Taking the line containing "Academic Assistance (468, 425)" as the first and the last line of the entries as the end, reproduce every line between them exactly, including both.

● **Data extracted from a collection**
======

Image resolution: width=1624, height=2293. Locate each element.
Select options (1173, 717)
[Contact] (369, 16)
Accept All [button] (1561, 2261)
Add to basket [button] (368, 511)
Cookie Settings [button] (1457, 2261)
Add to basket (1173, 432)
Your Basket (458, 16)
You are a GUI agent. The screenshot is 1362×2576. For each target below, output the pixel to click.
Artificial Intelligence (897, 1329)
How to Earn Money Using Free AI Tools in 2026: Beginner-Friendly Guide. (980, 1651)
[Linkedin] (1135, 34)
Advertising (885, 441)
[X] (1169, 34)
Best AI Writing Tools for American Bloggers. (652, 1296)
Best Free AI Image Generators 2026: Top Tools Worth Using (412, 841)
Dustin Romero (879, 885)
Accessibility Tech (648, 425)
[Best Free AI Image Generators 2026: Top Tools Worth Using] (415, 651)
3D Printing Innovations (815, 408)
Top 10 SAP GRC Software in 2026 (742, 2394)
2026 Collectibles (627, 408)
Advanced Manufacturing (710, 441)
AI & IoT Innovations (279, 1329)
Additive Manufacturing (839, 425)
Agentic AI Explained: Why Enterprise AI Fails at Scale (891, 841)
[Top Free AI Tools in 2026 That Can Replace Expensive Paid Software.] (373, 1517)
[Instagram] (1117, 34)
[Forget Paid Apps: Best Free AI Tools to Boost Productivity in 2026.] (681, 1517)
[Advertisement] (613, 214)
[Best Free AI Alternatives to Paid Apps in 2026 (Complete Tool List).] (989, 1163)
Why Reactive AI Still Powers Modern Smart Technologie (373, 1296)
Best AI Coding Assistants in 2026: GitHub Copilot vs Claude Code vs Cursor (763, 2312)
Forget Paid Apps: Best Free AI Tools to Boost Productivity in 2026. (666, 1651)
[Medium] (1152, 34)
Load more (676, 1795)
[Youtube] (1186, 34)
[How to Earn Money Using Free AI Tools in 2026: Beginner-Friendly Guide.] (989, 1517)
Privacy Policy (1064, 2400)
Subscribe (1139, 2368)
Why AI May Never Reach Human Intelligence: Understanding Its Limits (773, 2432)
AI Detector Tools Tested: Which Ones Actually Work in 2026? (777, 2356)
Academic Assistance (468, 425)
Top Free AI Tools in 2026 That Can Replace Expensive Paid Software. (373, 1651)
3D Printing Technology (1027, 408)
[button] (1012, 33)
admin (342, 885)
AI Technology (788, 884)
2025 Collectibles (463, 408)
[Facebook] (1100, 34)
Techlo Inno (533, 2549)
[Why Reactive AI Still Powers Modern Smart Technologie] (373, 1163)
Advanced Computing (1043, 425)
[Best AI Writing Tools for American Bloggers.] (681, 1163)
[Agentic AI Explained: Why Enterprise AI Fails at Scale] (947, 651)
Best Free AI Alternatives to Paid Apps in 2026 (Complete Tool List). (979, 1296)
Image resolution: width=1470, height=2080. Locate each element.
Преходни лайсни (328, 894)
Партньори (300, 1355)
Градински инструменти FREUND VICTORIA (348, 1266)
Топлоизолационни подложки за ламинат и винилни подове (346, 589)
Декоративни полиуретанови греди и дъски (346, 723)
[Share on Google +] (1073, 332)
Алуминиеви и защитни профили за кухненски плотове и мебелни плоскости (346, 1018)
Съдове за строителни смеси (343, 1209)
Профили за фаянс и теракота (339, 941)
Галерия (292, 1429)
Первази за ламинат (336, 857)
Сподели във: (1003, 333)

======

● **TASK SOLUTION**
Academic Assistance (468, 425)
Top Free AI Tools in 2026 That Can Replace Expensive Paid Software. (373, 1651)
3D Printing Technology (1027, 408)
[button] (1012, 33)
admin (342, 885)
AI Technology (788, 884)
2025 Collectibles (463, 408)
[Facebook] (1100, 34)
Techlo Inno (533, 2549)
[Why Reactive AI Still Powers Modern Smart Technologie] (373, 1163)
Advanced Computing (1043, 425)
[Best AI Writing Tools for American Bloggers.] (681, 1163)
[Agentic AI Explained: Why Enterprise AI Fails at Scale] (947, 651)
Best Free AI Alternatives to Paid Apps in 2026 (Complete Tool List). (979, 1296)
Image resolution: width=1470, height=2080. Locate each element.
Преходни лайсни (328, 894)
Партньори (300, 1355)
Градински инструменти FREUND VICTORIA (348, 1266)
Топлоизолационни подложки за ламинат и винилни подове (346, 589)
Декоративни полиуретанови греди и дъски (346, 723)
[Share on Google +] (1073, 332)
Алуминиеви и защитни профили за кухненски плотове и мебелни плоскости (346, 1018)
Съдове за строителни смеси (343, 1209)
Профили за фаянс и теракота (339, 941)
Галерия (292, 1429)
Первази за ламинат (336, 857)
Сподели във: (1003, 333)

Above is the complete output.